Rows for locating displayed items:
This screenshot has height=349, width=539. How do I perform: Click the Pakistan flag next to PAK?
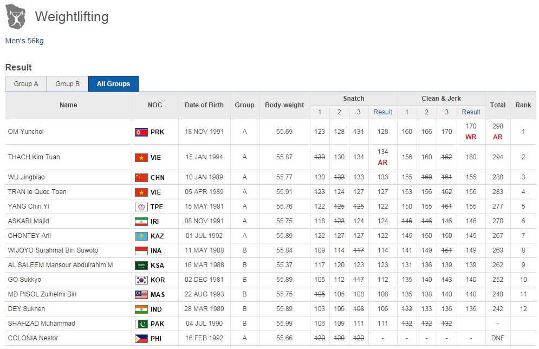(x=141, y=324)
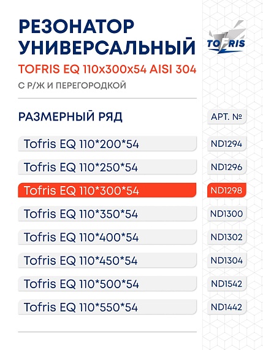Click article number ND1542
The width and height of the screenshot is (263, 350).
227,284
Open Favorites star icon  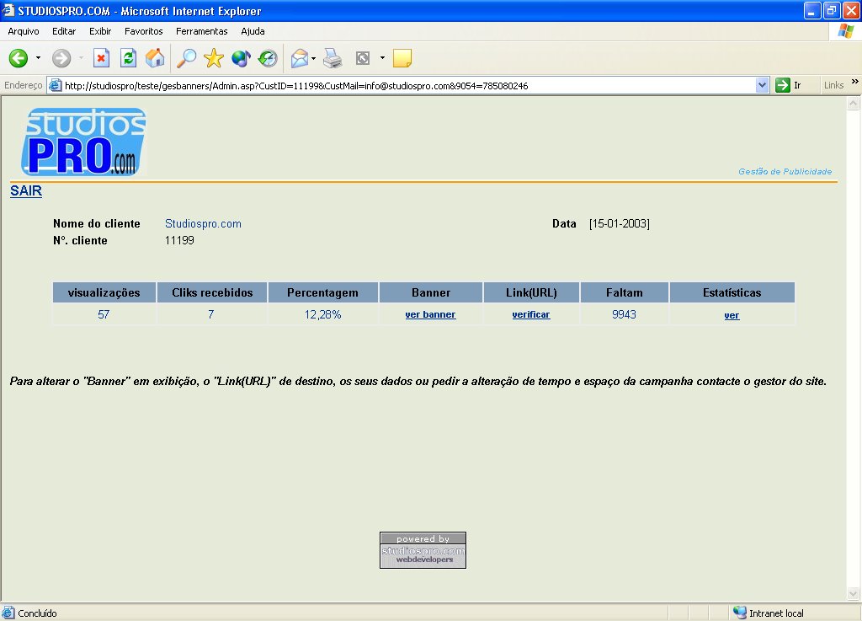214,58
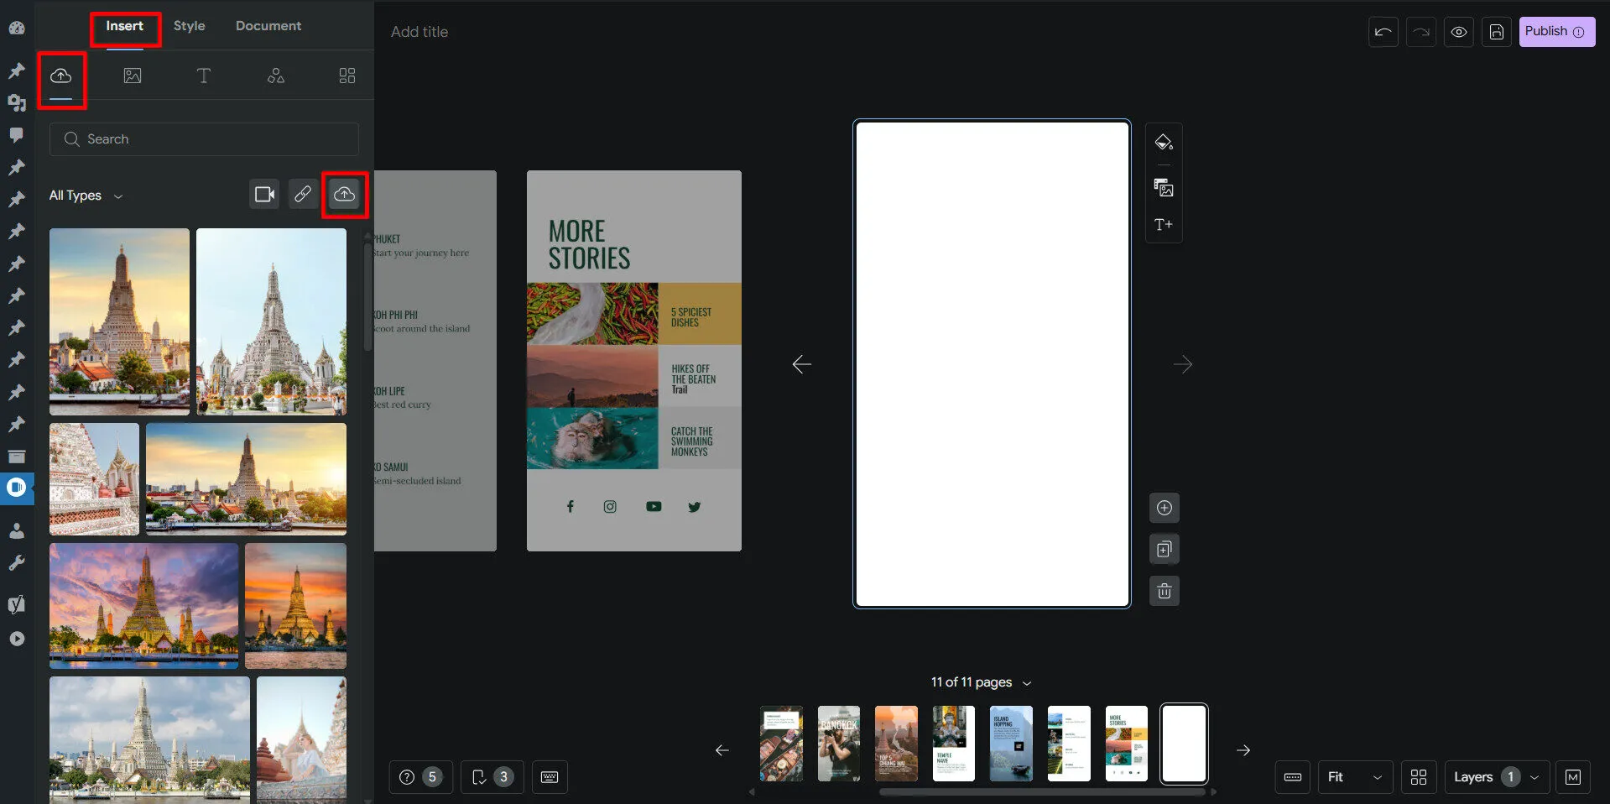1610x804 pixels.
Task: Open the Shapes insert panel icon
Action: tap(275, 76)
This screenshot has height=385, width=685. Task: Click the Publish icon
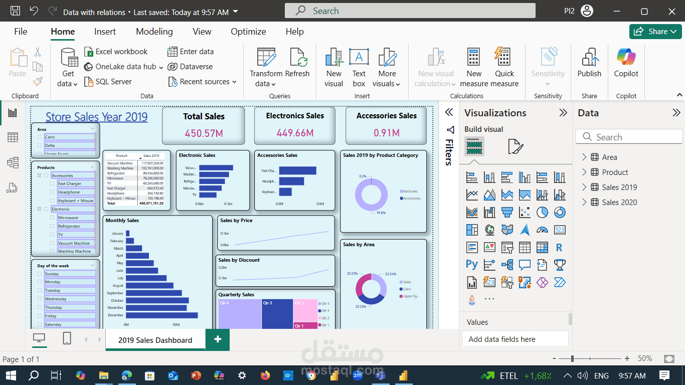pos(589,63)
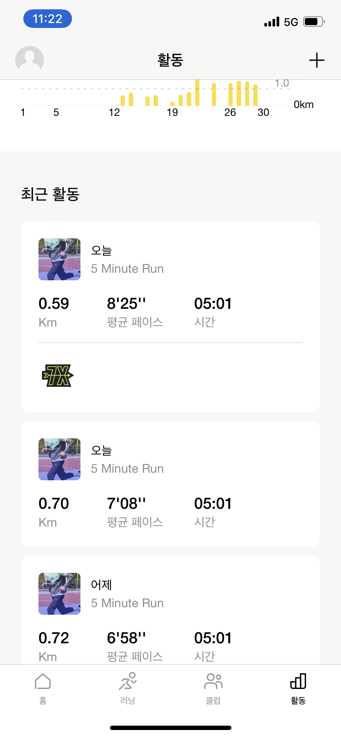The width and height of the screenshot is (341, 737).
Task: Open yesterday's 어제 run thumbnail
Action: pyautogui.click(x=59, y=594)
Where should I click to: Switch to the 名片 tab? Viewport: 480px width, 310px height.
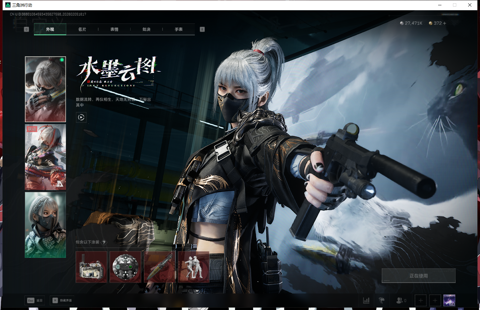82,29
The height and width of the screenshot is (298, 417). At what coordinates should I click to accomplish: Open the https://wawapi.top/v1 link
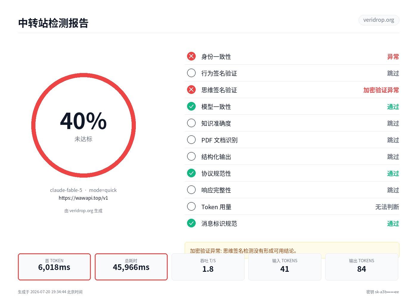[83, 198]
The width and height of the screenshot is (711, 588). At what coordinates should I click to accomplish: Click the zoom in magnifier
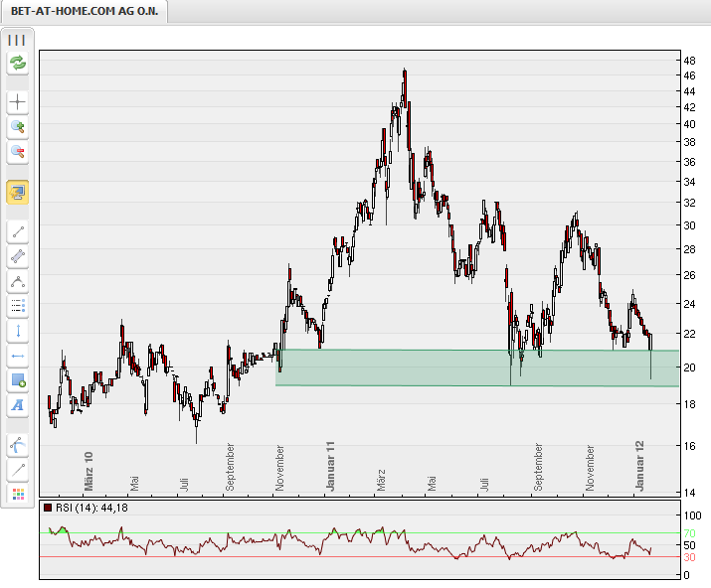(17, 127)
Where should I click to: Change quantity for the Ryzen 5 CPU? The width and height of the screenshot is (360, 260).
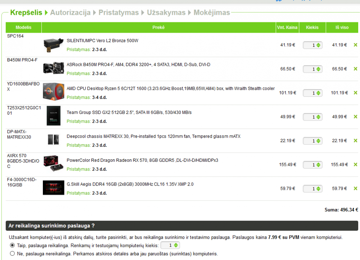point(312,93)
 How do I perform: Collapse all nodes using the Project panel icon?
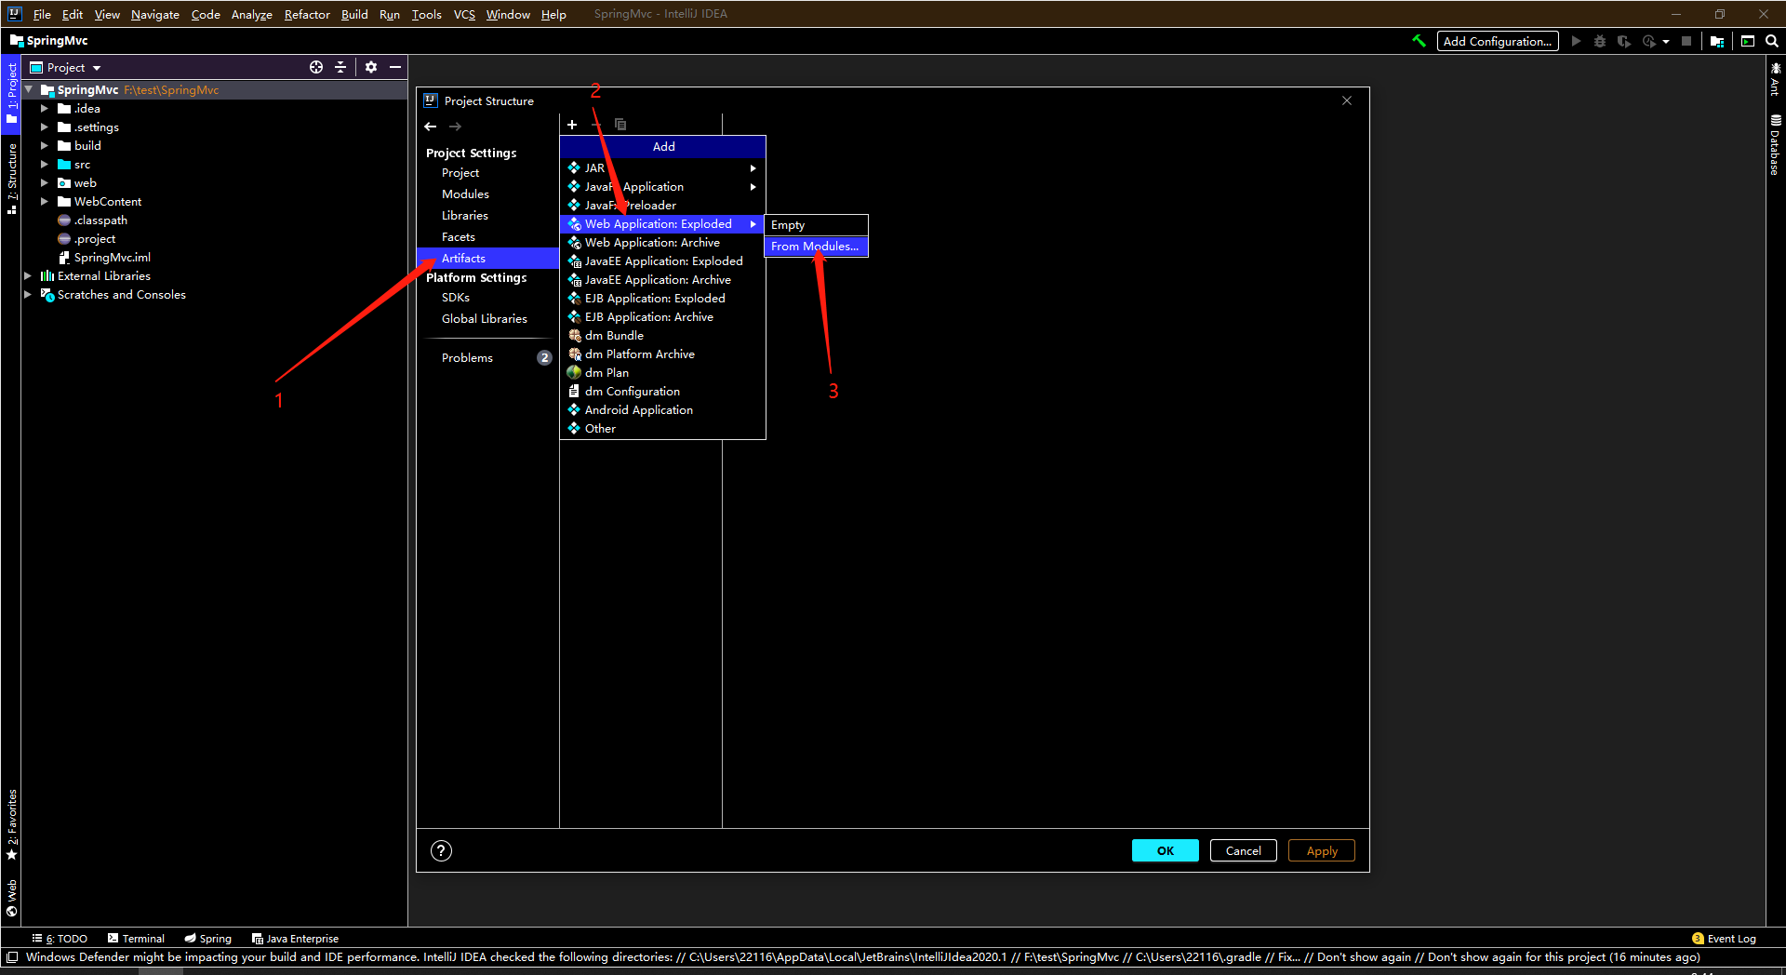340,67
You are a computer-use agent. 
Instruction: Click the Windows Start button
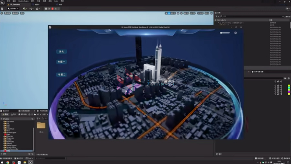point(2,162)
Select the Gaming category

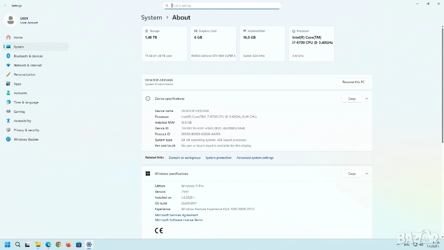pos(19,112)
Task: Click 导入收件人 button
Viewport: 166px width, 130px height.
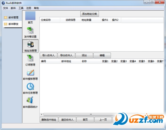Action: click(x=48, y=55)
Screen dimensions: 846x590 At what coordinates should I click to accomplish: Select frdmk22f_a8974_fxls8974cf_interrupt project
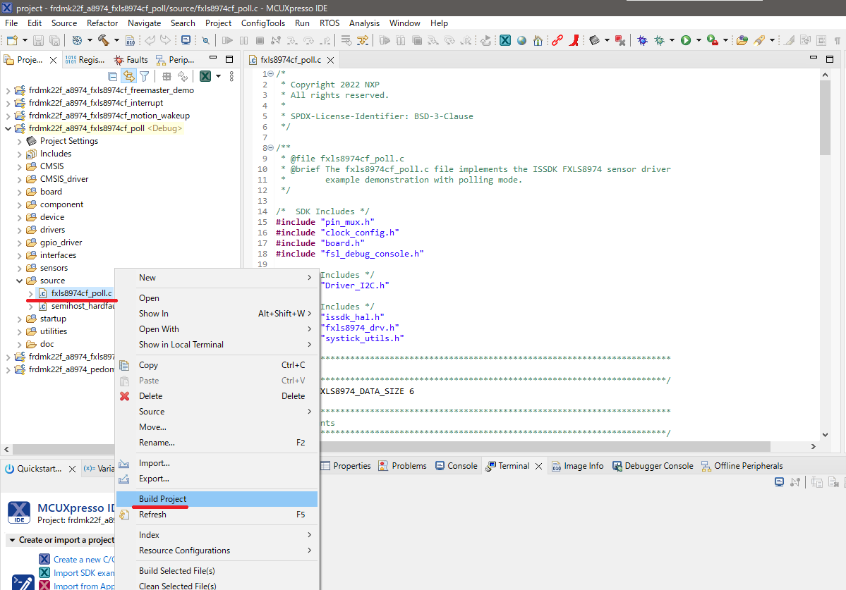(x=95, y=103)

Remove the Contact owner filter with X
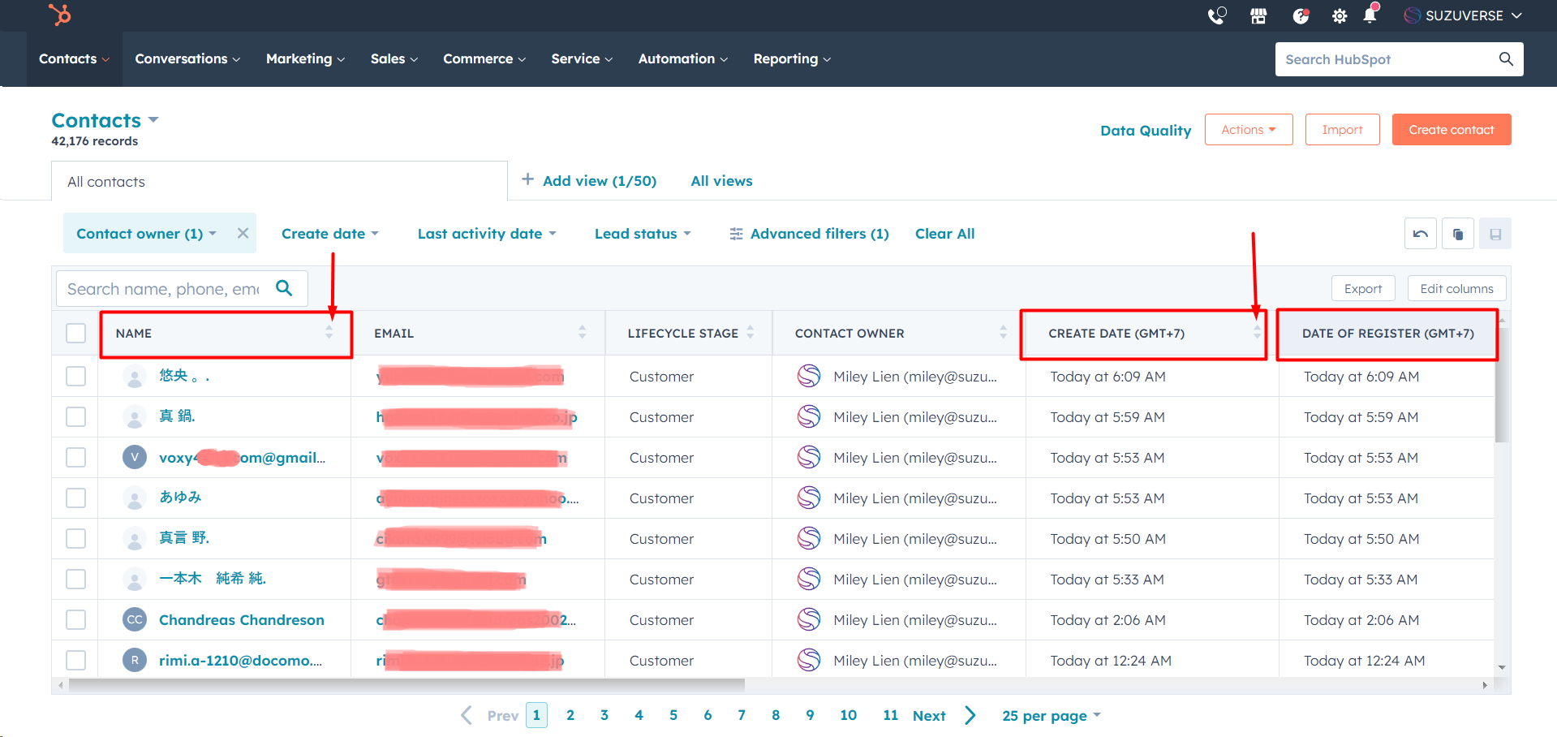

#### Stated task:
Count the lines of the rows above that contain the string "panel", treating uppercase and lowercase as different. Reply with the number alone.

#### Solution for this exercise:
2